Stored data>
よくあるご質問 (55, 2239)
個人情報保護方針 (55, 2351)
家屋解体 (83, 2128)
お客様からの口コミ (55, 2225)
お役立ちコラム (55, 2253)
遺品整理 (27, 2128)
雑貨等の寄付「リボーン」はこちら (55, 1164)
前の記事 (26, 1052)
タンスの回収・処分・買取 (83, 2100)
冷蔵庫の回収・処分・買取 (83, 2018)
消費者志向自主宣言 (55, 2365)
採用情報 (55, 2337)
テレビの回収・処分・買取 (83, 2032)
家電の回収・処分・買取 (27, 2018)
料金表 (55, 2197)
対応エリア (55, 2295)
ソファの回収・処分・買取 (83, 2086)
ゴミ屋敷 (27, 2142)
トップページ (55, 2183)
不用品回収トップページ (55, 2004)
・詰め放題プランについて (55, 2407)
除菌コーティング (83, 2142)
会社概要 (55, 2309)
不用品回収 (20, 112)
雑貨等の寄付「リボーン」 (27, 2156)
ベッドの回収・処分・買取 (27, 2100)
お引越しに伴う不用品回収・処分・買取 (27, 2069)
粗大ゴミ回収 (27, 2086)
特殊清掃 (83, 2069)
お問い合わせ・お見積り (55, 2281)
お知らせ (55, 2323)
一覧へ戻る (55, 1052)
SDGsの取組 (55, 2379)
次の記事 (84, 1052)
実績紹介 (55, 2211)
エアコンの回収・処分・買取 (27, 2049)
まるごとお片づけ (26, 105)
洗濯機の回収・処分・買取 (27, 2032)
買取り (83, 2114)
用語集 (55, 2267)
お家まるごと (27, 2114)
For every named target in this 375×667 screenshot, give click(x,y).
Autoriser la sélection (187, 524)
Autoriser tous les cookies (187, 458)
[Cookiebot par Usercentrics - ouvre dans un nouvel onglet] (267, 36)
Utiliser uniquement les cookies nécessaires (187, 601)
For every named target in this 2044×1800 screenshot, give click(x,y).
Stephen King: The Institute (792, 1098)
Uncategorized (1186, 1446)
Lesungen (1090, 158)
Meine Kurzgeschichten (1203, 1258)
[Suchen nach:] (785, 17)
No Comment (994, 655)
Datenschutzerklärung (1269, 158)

What you have to do>
The answer must be every line of the records that holds the string "Autoriser".

Exercise response>
Autoriser la sélection (187, 524)
Autoriser tous les cookies (187, 458)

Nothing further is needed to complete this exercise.